## Short task
Copy the rows below word for word, starting at the line that contains "Screen dimensions: 546x392" and ending after the line that contains "Looking at the screenshot, I should pos(16,438).".

## Record list
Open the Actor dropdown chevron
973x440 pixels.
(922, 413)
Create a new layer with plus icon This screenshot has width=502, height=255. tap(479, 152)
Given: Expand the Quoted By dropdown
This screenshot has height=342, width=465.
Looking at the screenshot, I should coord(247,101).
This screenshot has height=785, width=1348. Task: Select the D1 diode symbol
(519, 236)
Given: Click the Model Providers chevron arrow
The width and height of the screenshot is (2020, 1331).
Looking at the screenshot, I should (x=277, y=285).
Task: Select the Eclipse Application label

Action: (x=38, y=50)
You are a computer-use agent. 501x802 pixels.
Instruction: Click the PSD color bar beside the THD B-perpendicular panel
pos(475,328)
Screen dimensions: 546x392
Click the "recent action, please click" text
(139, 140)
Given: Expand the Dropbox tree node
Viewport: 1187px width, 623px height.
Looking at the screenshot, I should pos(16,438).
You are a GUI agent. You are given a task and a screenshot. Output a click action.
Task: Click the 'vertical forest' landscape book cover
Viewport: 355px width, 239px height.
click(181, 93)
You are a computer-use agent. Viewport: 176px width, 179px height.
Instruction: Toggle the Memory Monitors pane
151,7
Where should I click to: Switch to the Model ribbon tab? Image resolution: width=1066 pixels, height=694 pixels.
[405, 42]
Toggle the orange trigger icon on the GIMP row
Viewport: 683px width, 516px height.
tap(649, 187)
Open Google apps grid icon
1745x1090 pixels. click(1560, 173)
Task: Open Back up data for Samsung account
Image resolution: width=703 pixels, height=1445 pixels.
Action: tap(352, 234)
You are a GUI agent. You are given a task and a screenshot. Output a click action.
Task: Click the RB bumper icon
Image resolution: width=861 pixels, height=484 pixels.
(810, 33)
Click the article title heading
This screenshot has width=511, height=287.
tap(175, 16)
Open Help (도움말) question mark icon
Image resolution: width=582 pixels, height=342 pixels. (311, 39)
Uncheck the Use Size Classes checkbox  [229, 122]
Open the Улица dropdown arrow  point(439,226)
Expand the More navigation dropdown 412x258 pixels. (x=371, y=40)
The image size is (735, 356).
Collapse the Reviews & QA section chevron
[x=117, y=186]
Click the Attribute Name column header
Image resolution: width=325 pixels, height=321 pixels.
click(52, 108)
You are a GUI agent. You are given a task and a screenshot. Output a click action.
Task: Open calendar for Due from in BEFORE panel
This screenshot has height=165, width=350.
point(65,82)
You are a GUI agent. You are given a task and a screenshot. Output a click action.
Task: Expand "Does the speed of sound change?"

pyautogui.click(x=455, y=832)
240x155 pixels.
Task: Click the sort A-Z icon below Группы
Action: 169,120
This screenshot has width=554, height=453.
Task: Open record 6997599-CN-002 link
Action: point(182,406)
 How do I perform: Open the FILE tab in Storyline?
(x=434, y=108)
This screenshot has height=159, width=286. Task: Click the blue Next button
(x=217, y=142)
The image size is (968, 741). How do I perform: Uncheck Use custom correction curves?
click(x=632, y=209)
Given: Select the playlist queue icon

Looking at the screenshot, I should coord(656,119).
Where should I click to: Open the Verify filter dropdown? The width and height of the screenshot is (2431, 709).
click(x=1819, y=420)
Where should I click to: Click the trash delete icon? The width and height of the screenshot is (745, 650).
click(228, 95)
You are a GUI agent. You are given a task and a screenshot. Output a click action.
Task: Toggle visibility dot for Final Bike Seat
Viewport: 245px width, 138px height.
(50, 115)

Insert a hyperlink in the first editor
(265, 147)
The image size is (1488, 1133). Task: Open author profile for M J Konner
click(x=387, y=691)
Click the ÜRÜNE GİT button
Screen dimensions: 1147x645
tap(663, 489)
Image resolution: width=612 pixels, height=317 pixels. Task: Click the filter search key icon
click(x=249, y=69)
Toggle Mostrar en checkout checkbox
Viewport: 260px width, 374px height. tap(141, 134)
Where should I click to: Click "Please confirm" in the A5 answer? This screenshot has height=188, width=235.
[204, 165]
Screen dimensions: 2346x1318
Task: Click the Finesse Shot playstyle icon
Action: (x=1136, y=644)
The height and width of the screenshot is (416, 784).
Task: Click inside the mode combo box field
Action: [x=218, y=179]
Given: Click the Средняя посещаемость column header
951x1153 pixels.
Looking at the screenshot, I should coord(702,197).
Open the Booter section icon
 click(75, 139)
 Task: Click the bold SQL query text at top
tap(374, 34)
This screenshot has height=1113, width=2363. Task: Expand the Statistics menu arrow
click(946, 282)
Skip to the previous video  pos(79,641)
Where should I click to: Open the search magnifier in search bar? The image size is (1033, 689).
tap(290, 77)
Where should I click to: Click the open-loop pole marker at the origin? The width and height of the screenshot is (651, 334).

## Finished exercise
Screen dimensions: 546x392
Click the "recent action, please click" text
(139, 140)
Given: Expand the Dropbox tree node
Viewport: 1187px width, 623px height.
Looking at the screenshot, I should pos(16,438).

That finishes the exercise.